Health & Mana Powerups
I added 3 pick-up items, 2 of which being a health and mana item that will increase the players health/mana respectively as well as giving some xp to the player. The AI will also drop a mana item when killed.
Lastly, I created a very basic quest system. In the example I made I showed the player picking up an object that gives them a new quest.
Overall Experience & Thoughts
Overall, I see the appeal of the Unreal Engine. It's pretty easy to get a game up and running fast and the blueprint system can make it easier to pick-up for those not experience in programming. It was really nice to be able to create basic systems quicker than it would've taken me in Unity. Since I also have years of experience with Unity, I found it easier to watch a tutorial for how to do one thing and then take that knowledge to create another system without a tutorial in Unreal. By the end of my time with Unreal, I think I could make a simple shooter style game without much need for tutorials. I also think the 3D models are definitely ahead of Unity's default 3D models *cough* capsule *cough*. That being said I did also have some issues with the engine.
While the blueprint system can make it quicker to create systems fast, I found that it could easily get convoluted and hard to keep track of. I created a very simple game, but it's hard for me to imagine a really big full game made like this as I think I'd get lost in all the lines and blueprints going everywhere. This could just be since I'm used to the normal script system most engines like Unity, Gamemaker or Godot uses, and I'm aware you can program in C++ in Unreal but I didn't have time to mess with that.
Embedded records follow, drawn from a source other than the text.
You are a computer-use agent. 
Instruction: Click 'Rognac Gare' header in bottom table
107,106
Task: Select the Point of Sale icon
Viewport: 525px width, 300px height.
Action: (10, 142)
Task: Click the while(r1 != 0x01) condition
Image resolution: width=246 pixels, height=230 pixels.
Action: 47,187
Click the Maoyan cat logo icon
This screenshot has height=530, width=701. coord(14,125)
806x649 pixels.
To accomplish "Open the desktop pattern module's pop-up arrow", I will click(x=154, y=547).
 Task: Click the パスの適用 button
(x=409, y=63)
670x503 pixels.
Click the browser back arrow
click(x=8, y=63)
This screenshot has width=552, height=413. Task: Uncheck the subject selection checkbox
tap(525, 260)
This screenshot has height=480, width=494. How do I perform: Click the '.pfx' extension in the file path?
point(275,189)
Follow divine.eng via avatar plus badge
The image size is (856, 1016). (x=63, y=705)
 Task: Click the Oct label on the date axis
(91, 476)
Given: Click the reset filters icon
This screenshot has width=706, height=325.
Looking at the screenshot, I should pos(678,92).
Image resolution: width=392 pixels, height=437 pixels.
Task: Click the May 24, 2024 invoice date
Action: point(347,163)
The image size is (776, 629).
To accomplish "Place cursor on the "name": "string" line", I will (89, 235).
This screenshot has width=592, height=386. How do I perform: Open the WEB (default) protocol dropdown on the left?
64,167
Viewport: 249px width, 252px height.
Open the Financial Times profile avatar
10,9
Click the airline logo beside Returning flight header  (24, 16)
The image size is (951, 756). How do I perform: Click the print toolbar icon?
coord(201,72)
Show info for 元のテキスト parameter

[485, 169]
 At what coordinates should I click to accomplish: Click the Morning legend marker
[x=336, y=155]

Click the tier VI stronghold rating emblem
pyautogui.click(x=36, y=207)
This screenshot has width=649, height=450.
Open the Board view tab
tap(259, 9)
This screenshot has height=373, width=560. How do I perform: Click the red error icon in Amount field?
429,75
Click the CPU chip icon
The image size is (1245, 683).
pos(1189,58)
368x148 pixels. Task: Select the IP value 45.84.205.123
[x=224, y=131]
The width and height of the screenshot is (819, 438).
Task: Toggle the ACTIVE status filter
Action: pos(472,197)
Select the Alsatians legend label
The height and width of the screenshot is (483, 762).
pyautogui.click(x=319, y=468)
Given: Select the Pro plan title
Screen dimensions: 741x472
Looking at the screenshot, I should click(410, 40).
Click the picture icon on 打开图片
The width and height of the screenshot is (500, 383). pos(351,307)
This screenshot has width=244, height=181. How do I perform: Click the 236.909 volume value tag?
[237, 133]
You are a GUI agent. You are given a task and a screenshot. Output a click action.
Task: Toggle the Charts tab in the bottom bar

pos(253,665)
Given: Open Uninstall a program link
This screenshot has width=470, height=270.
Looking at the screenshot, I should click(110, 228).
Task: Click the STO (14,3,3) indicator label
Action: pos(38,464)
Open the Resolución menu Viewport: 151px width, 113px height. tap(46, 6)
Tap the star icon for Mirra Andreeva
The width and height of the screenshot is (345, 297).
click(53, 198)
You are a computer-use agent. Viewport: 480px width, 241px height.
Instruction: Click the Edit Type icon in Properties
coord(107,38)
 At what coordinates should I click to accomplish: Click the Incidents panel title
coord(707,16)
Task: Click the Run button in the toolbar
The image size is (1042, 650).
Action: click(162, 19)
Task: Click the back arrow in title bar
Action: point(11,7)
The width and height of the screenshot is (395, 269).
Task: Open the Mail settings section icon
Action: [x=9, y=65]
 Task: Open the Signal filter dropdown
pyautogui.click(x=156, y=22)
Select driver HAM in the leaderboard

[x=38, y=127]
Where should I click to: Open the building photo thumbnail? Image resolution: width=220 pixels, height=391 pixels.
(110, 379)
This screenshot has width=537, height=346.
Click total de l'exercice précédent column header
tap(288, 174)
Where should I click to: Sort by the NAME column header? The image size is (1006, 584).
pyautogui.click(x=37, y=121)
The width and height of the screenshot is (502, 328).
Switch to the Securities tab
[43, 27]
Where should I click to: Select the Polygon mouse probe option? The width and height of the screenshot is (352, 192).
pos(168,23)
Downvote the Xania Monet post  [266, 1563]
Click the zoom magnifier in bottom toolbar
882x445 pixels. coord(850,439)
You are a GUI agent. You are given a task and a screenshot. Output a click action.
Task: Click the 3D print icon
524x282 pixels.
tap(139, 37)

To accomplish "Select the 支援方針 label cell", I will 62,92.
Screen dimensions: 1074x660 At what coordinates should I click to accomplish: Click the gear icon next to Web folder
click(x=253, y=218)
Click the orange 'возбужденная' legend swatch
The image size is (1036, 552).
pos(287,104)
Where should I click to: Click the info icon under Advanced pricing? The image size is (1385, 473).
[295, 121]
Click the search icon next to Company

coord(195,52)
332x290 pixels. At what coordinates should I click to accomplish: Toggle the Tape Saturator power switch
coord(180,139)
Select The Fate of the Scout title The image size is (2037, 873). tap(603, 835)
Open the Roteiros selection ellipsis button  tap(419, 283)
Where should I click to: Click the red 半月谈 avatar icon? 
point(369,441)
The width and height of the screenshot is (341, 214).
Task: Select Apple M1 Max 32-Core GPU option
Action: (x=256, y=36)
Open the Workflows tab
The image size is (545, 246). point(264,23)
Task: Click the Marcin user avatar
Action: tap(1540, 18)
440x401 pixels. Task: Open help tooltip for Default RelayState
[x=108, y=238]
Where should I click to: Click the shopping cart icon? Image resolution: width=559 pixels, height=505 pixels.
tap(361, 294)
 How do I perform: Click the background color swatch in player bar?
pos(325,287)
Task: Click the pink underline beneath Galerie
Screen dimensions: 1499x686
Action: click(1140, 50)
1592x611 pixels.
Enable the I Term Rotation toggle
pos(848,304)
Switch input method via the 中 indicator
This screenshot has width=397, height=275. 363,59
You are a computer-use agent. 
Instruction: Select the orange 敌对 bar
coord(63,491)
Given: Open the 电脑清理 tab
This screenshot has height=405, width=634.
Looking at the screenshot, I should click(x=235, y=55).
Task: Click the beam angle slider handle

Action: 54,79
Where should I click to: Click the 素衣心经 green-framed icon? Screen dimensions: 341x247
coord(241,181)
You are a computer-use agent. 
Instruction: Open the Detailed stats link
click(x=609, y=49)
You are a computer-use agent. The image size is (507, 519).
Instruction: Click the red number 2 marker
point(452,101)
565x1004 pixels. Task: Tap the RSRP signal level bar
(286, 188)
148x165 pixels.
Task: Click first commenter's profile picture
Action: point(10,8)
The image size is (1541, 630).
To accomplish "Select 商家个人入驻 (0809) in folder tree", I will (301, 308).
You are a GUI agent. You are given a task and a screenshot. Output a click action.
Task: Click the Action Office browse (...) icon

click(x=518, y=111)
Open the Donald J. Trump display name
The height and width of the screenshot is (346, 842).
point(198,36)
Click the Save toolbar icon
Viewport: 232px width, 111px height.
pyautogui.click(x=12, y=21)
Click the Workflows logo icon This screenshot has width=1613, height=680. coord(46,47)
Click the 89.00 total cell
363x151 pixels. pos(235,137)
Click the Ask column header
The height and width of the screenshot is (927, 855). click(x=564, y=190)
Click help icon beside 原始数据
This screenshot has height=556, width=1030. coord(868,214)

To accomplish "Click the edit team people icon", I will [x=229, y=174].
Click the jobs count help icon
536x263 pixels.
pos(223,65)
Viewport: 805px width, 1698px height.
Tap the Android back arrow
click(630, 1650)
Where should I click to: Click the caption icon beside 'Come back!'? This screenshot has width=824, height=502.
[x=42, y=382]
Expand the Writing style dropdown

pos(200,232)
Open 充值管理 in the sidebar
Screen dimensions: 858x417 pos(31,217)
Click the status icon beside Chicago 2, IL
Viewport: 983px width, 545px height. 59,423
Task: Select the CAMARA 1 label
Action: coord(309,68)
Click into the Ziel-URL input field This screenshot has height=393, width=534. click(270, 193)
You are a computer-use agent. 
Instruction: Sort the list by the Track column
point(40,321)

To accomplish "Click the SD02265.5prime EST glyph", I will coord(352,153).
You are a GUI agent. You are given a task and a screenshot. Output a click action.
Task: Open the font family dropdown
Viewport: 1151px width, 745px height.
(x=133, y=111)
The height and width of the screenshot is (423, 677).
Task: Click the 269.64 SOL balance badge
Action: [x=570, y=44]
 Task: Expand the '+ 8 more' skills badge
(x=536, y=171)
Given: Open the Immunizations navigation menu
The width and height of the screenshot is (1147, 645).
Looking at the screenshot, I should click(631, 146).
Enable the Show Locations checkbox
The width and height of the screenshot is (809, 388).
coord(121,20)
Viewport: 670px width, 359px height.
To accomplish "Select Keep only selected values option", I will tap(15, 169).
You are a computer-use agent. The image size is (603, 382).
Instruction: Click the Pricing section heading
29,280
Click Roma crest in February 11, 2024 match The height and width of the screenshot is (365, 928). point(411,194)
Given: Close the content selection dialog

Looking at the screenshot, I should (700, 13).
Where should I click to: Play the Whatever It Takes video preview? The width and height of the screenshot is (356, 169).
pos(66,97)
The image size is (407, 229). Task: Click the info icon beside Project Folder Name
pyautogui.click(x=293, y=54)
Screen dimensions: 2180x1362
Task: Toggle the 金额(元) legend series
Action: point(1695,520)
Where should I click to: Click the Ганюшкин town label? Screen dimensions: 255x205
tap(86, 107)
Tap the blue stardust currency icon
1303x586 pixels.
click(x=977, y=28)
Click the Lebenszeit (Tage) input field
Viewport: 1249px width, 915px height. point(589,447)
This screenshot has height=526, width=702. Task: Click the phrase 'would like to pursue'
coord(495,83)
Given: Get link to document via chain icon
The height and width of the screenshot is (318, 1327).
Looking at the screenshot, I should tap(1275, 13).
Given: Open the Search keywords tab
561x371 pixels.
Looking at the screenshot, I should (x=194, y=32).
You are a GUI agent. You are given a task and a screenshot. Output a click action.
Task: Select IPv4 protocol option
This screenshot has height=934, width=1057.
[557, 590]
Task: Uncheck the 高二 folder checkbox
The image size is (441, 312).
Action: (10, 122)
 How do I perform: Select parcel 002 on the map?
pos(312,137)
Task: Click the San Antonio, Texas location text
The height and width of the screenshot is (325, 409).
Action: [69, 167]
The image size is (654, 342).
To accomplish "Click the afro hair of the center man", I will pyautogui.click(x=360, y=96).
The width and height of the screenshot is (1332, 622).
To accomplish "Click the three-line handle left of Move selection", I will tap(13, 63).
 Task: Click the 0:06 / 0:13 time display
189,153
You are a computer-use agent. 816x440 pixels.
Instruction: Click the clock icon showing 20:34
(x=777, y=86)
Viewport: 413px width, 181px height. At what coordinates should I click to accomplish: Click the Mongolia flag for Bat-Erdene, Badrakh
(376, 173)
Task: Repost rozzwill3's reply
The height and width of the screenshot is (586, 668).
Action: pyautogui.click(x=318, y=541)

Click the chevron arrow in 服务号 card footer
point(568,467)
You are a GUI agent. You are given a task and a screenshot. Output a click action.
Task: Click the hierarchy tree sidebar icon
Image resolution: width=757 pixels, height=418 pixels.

I also found the overall tools that the Unreal Engine comes with overwhelming and harder to pick-up than Unity's. Unreal is a very powerful program which can be great for game development, but there were also a lot of things like the particle system, the folder system and the buttons toolbar at the top I found to be rather confusing. The layout of Unity I think has always just come more naturally than the layout Unreal Engine uses for me personally. While their overall layouts are similar, I find the smaller details can be quite different. I also found some ways of doing things in Unreal Engine more of a hassle than it would've been in Unity. Lastly, this is really just a nitpicky thing, I hate that the blueprint editor will always stay above Unreal Engine, even if you go to click on Unreal it keeps the blueprint window above it. I don't know if that can be changed somewhere in the settings, but I just found it annoying and slowed down my process a bit.
In the end, I see the appeal for both engines. I think if I wanted to make a really quick prototype of an idea I might do it in Unreal for it's efficiency in getting an idea up and running fast, but I think for now I'd still stick to Unity for full game development. I will say Unreal definitely seems more well equipped for 3D than Unity is, it's templated being much more fleshed out and polished especially with all the default models and particle effects it comes with (as well as the default level design), but it does fall short for 2D games which Unity wins over. I think given time I could pick-up the blueprint system more and get used to the whole look, but I can't help to feel like it'd get more confusing than keeping track of a normal script would be in something like Unity. Gamemaker or Godot.